* **Items**:
-----

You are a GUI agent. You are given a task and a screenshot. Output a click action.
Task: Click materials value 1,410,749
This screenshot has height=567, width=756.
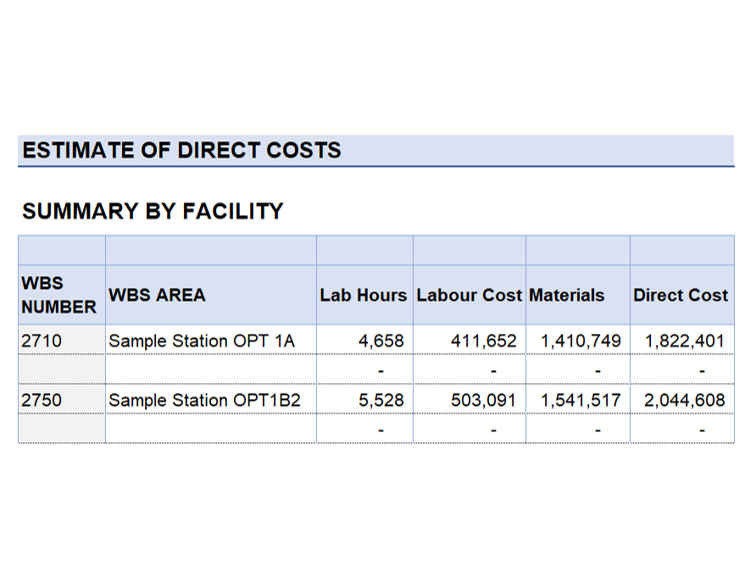click(x=580, y=341)
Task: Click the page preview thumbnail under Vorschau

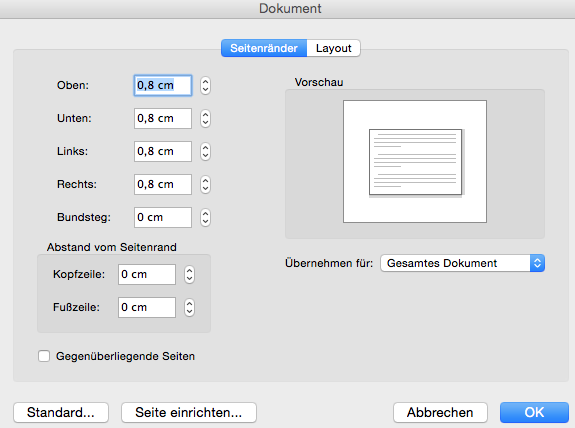Action: [415, 161]
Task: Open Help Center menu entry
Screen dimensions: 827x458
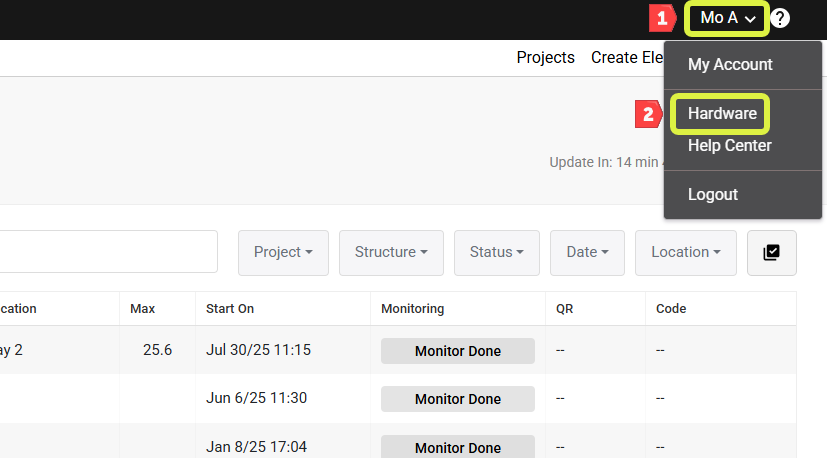Action: pos(729,146)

-----

Reproduce verbatim the entries from the line containing "Task: Click the" through the last line of the entries, both ends included. Omit the pictures from your reproduction.

Task: Click the page preview thumbnail under Vorschau

Action: [415, 161]
Task: Open Help Center menu entry
Screen dimensions: 827x458
Action: pos(729,146)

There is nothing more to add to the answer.